In this episode, we hear how rural communities in the Nordics and around the world turned the COVID-19 crisis into an opportunity and we investigate how we can develop thriving, but still sustainable rural areas over the coming decades.
This episode comes from an online Nordic Talks event organized by the University of Limerick in Ireland, Nordregio in Sweden, and CoDel in the United Kingdom.
"In a rural society you have a built-in spirit of cooperation that has proved essential during the pandemic"
Liam Glynn, community doctor and professor at Limerick University.
This podcast episode features the following speakers
Thomas Fisher (Scottish)
Thomas Fisher is one of the founders and directors of CoDeL (Community Development Lens), an organisation that works to help young people who have returned or settled on Scotland's Outer Hebrides islands. He recently led an international partnership funded by the EU's Northern Periphery and Arctic (NPA) Programme to research the economic impacts of COVID-19 in these areas. Thomas also designs and facilitates learning programs for the Social Enterprise Academy and for island and refugee entrepreneurs. He has lived in Uist in the Outer Hebrides for almost 20 years.

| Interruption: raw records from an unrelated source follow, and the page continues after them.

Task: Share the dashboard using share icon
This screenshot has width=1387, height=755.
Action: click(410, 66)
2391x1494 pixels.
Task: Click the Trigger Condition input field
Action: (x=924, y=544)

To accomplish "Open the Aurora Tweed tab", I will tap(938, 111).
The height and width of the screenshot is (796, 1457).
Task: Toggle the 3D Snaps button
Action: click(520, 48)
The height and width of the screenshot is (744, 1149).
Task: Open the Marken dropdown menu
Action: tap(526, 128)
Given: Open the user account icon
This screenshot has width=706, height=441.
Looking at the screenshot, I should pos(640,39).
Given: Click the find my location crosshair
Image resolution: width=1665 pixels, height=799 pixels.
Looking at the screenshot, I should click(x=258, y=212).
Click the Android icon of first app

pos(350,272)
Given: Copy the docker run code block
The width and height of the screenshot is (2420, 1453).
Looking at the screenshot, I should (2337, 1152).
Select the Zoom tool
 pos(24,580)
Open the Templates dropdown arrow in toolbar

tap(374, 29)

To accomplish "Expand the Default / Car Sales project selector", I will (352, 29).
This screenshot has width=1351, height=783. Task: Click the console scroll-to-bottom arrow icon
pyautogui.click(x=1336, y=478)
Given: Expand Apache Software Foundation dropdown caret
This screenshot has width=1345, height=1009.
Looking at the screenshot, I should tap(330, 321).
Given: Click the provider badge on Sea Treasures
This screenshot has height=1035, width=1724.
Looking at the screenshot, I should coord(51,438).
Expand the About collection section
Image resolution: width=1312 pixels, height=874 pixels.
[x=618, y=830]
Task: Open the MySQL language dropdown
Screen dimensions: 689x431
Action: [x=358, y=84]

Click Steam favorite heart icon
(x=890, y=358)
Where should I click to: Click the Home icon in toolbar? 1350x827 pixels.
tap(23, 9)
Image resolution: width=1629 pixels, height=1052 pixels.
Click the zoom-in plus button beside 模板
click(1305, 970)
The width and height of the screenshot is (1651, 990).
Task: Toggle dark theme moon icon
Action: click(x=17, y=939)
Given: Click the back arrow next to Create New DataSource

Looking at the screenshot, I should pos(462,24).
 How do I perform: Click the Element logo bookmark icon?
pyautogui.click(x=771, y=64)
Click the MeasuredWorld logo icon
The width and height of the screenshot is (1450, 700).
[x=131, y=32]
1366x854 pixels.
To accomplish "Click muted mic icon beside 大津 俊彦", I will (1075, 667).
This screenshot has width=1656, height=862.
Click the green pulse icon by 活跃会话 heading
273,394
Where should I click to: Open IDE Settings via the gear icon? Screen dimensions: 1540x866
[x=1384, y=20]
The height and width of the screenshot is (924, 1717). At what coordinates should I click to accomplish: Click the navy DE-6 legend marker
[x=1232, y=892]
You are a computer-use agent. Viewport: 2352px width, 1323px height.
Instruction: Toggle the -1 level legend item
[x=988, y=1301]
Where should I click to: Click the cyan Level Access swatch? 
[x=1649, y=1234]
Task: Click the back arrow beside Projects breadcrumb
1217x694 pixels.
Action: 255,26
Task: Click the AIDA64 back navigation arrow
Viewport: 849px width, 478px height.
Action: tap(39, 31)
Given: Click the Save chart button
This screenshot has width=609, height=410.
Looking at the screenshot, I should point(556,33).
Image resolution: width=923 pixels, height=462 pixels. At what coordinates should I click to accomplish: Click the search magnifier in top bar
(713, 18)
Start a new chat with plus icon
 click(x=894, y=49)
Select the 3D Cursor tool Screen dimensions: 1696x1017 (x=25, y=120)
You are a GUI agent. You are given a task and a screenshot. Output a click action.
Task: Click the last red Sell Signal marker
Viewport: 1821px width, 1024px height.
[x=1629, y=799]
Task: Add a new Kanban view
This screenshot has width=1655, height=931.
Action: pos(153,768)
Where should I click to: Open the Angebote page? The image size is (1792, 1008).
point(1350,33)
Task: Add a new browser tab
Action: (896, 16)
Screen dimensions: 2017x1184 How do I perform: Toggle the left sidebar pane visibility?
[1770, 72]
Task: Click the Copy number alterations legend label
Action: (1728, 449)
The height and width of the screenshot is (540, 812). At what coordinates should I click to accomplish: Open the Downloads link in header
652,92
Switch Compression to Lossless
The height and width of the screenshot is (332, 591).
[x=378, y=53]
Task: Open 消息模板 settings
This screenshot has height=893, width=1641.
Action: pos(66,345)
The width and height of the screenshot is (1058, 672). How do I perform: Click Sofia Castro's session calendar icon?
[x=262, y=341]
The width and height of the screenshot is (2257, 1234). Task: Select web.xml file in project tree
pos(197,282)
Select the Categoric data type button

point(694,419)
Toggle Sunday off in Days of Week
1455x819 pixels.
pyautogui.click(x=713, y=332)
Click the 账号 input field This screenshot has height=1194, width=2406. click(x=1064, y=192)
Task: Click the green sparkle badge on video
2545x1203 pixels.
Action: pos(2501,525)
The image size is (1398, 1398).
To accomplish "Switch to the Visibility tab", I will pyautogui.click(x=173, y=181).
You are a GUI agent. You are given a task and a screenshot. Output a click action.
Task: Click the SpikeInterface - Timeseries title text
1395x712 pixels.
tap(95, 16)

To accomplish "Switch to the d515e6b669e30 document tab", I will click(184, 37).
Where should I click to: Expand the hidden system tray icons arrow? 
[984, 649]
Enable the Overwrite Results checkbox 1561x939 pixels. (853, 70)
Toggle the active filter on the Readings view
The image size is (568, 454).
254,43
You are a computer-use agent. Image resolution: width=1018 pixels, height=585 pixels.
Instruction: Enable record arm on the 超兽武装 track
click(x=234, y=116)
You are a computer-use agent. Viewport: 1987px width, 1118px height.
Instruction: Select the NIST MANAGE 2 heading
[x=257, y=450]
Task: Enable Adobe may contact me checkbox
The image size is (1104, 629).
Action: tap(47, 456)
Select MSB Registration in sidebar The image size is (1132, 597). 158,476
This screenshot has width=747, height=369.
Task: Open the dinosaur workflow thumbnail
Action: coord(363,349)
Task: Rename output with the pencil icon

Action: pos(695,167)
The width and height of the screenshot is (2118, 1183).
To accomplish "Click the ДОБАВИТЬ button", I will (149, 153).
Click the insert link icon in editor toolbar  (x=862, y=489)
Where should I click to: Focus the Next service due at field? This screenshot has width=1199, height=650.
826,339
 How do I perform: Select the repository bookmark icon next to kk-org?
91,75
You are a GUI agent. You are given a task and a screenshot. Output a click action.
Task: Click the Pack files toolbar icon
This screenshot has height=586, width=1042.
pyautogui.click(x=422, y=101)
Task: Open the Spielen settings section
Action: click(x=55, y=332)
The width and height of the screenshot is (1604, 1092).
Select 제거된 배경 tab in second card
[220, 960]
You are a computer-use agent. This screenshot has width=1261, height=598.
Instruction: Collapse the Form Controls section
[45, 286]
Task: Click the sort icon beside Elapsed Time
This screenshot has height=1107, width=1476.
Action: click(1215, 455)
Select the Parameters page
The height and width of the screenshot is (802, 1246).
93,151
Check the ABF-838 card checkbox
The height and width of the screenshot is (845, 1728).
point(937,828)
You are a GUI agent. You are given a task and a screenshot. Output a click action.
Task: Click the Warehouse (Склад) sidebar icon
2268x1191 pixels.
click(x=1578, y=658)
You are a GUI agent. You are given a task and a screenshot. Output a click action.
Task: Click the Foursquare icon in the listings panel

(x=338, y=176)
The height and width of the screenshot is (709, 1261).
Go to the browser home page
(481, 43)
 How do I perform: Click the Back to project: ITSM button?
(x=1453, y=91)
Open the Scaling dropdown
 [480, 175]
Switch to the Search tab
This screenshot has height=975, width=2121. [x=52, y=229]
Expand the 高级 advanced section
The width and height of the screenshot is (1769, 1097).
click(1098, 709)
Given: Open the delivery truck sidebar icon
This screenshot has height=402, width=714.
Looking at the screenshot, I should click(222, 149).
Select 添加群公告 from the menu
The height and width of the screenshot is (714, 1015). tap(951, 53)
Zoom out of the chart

Theona Morrison (Scottish)
Theona Morrison is one of the founders and directors of CoDeL (Community Development Lens), an organisation that works to help young people who have returned to or settled in Scotland's Outer Hebrides islands, where she lives. CoDeL recently ran the Smart Islands project, which worked with island communities in Scotland and Ireland to explore and develop ways of making their islands smart, dynamic and sustainable. Theona is Acting Chair of Scottish Rural Action and has spent 28 years working on and advocating for community development.
Anna Karlsdóttir (Icelandic)
Anna Karlsdóttir is a Senior Research Fellow at Nordregio, the Sweden-based international research centre for regional development and planning, where she is currently the head of the Nordic Thematic Group for Green and Inclusive Rural Regional Development. Anna is an assistant professor in Human Geography and Tourism Studies at the University of Iceland and holds a PhD in Social Sciences from Roskilde University, Denmark. Anna has been involved in North Atlantic, Nordic, European, US and Canadian research networks for the human geography-related study of the Arctic since 1996.
Liam Glynn (Irish)
Liam Glynn is a Professor of General Practice at the Graduate Entry Medical School of Limerick University in Ireland. He is a practising community doctor in an Irish village of just over 250 people and the lead partner for the CovidWatch-EU-Northern Periphery and Arctic (NPA) project, which collects comparative COVID-19 datasets from across the NPA region. His primary research interests are preventive medicine, focusing on physical activity, and applying and researching mobile health (mHealth) interventions in clinical practice.